Comble de tout, cette mascarade politicienne occulte un autre évènement important pour la biodiversité et qui était préparé de longue date par des agents de l’OFB et du Parc National des Calanques : l’inauguration à Marseille de l’exposition sur les canyons sous-marins de Méditerranée5. Bien que Pierre Dubreuil ait personnellement convié des dizaines de personnalités à cet évènement, il n’y participera pas puisqu’il aura lieu le 13 février, le jour de son adoubement par le Roi Macron ! Encore une fois, la sensibilisation et la préservation des écosystèmes - marins en particulier - passe après les calculs politiciens ou carriéristes de quelques « hauts (ir)responsables » …
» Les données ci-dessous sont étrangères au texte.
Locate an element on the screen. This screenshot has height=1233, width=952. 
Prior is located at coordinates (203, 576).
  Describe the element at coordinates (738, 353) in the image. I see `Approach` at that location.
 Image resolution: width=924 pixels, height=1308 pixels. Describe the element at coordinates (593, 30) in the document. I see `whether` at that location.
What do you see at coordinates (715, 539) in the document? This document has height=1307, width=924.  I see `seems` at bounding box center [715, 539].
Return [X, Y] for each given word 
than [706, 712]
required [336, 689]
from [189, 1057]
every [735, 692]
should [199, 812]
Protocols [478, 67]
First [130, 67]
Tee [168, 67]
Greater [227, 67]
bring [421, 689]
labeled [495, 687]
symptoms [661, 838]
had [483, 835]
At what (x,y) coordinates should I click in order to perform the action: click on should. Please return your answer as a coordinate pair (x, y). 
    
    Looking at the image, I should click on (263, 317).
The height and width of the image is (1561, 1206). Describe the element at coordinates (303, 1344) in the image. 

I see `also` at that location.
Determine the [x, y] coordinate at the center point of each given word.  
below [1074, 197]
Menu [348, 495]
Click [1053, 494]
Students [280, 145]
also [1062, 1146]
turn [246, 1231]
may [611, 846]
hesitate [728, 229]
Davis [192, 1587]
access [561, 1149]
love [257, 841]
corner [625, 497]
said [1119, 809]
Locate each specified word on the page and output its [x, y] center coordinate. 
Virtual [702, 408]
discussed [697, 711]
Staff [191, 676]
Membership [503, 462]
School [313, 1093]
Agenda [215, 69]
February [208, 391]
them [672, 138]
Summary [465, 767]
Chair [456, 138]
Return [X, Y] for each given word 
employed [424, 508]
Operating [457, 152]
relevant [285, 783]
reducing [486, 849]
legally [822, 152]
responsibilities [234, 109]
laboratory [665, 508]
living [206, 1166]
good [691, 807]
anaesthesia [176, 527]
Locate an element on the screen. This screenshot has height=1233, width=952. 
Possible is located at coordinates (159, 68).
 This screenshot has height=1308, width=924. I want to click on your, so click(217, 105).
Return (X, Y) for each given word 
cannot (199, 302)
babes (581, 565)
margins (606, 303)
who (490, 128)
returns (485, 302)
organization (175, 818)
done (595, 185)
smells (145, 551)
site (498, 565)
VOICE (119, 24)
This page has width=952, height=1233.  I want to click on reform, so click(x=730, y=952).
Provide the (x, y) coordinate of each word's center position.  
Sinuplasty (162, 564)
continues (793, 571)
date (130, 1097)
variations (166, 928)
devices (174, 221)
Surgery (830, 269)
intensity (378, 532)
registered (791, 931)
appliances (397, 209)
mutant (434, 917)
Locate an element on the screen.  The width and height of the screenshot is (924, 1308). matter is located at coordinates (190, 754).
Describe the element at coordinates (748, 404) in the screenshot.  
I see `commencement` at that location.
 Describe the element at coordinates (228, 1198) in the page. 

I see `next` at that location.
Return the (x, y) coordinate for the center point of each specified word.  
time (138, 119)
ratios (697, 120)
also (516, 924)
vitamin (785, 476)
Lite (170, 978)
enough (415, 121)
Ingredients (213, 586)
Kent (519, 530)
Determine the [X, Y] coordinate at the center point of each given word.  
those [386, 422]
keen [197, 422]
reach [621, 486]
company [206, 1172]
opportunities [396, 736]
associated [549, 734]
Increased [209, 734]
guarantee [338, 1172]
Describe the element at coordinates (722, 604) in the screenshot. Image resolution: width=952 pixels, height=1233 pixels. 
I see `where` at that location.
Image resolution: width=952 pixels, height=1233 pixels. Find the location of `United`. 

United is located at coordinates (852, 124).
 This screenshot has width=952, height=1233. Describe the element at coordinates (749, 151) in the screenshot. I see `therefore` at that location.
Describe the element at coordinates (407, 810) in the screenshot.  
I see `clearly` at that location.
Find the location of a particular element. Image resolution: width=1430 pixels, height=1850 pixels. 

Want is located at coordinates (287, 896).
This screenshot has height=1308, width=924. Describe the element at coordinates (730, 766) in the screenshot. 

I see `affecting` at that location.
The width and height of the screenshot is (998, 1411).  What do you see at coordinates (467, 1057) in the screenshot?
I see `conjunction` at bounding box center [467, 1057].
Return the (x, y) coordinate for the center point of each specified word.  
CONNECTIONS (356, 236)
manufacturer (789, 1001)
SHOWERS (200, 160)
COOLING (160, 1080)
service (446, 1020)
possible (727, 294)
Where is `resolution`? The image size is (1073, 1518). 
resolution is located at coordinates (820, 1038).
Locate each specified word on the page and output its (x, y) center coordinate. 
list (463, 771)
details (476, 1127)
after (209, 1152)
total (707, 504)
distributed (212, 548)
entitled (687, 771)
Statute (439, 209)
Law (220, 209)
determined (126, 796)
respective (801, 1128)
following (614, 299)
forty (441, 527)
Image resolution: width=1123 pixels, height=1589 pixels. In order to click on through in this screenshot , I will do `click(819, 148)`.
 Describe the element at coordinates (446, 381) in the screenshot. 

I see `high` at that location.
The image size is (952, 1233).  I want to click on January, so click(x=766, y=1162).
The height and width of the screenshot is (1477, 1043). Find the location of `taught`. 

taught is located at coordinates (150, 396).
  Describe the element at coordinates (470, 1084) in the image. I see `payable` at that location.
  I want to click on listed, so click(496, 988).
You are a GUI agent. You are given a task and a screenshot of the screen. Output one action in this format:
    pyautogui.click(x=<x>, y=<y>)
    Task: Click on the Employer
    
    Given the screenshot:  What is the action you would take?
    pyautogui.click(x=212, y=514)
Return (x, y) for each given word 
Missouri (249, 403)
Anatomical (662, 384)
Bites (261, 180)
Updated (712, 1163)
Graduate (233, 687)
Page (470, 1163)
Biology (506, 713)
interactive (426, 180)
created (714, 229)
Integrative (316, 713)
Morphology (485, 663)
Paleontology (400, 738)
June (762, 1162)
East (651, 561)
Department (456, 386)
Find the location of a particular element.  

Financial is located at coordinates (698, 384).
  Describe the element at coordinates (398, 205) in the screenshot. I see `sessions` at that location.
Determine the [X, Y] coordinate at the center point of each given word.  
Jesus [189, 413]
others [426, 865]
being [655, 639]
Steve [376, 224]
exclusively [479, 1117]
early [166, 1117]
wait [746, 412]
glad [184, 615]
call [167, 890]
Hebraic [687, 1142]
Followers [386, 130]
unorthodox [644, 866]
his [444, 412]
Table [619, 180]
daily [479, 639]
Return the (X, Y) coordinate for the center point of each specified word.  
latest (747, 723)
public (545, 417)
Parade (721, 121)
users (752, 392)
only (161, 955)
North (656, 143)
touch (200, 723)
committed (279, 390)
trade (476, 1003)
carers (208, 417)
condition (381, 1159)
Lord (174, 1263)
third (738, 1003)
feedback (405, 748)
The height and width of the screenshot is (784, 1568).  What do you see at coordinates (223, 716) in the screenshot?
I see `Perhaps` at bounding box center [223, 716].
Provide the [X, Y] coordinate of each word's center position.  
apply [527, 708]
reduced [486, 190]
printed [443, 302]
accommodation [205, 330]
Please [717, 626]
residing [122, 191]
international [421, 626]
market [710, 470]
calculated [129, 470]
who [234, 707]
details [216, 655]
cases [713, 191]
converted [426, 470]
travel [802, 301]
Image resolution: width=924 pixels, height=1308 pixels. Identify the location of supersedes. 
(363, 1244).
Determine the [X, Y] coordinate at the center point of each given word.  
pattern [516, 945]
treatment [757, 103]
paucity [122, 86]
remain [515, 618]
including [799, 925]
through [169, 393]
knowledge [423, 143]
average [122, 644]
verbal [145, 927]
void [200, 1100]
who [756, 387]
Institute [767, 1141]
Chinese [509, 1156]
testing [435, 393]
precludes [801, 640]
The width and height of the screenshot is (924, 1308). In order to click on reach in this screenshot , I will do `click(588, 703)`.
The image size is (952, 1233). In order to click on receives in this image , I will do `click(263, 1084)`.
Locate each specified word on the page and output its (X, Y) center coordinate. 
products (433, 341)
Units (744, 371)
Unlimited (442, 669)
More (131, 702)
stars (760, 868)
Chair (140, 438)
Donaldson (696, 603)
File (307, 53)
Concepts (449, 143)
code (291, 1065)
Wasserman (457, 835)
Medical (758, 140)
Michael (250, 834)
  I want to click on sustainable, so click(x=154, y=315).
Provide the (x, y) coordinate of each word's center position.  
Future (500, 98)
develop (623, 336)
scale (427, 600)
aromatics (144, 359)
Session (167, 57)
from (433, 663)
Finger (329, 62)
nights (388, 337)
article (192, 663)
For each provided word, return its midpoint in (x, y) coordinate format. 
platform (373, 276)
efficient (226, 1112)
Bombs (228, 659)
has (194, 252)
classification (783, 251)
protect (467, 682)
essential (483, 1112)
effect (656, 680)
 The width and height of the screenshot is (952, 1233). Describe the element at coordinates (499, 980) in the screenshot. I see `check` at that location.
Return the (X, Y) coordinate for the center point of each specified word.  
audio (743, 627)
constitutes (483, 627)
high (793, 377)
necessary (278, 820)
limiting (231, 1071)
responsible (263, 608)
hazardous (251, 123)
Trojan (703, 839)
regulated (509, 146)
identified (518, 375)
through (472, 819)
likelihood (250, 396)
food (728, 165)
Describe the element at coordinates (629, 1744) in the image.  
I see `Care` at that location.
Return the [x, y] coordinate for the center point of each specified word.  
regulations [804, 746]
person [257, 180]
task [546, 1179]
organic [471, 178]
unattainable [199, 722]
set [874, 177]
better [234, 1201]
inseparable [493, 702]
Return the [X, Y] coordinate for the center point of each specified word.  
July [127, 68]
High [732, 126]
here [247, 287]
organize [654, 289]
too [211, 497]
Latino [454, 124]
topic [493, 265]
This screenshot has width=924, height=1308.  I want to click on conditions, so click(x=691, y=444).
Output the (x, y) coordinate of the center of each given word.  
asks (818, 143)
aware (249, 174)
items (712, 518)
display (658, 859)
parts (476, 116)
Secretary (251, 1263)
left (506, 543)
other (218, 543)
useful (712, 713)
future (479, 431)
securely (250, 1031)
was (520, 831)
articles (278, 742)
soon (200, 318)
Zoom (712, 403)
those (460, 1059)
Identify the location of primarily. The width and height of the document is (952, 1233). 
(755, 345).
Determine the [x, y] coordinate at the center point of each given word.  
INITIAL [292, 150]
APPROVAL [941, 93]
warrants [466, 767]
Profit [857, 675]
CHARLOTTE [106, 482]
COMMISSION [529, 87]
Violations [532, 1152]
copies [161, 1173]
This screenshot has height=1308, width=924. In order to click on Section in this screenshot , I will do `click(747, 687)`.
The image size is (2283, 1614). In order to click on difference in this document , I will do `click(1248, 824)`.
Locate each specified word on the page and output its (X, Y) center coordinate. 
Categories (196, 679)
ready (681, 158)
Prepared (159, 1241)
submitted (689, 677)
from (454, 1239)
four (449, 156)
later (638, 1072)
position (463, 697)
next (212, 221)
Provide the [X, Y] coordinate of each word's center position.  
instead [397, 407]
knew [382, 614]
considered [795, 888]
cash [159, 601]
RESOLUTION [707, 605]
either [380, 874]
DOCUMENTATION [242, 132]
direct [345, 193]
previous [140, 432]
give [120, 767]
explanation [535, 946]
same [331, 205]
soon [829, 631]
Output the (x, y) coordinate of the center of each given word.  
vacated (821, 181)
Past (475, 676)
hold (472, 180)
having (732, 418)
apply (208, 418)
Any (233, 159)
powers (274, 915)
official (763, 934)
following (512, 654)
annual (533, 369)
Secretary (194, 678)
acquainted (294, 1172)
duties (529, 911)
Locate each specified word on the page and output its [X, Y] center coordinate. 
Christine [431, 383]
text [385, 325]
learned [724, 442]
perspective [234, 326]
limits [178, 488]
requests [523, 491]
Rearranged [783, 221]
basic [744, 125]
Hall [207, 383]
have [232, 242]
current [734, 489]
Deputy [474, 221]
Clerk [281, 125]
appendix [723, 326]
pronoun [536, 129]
Alors, non, nous n’accepterons pas que la Biodiversité ne soit qu’un thème de promotion ou de diversion pour le gouvernement en période électorale. Nous refusons l’instrumentalisation politicienne de notre établissement public et appelons tous nos collègues à la grève ou à des actions de protestation les 12 et 13 février.

1 Pierre Dubreuil a travaillé au Muséum National d’Histoire Naturelle depuis 2001, mais uniquement sur des postes purement administratifs, et a été DG de l’Institut national de recherches archéologiques préventives de 2013 à 2016.
2 https://reporterre.net/A-Chamonix-il-n-a-jamais-fait-aussi-chaud-en-hiver
3 https://www.ouest-france.fr/environnement/protection-du-mont-blanc-emmanuel-macron-se-rendra-sur-la-mer-de-glace-le-13-fevrier-6726849
4 Tout le monde n’a pas eu à faire des sacrifices durant la préfiguration ; par exemple, à Olivier Thibault, ex-DG de l’ONCFS, a été promu Directeur de l’Eau et de la Biodiversité au Ministère en charge de l’écologie, en novembre 2019.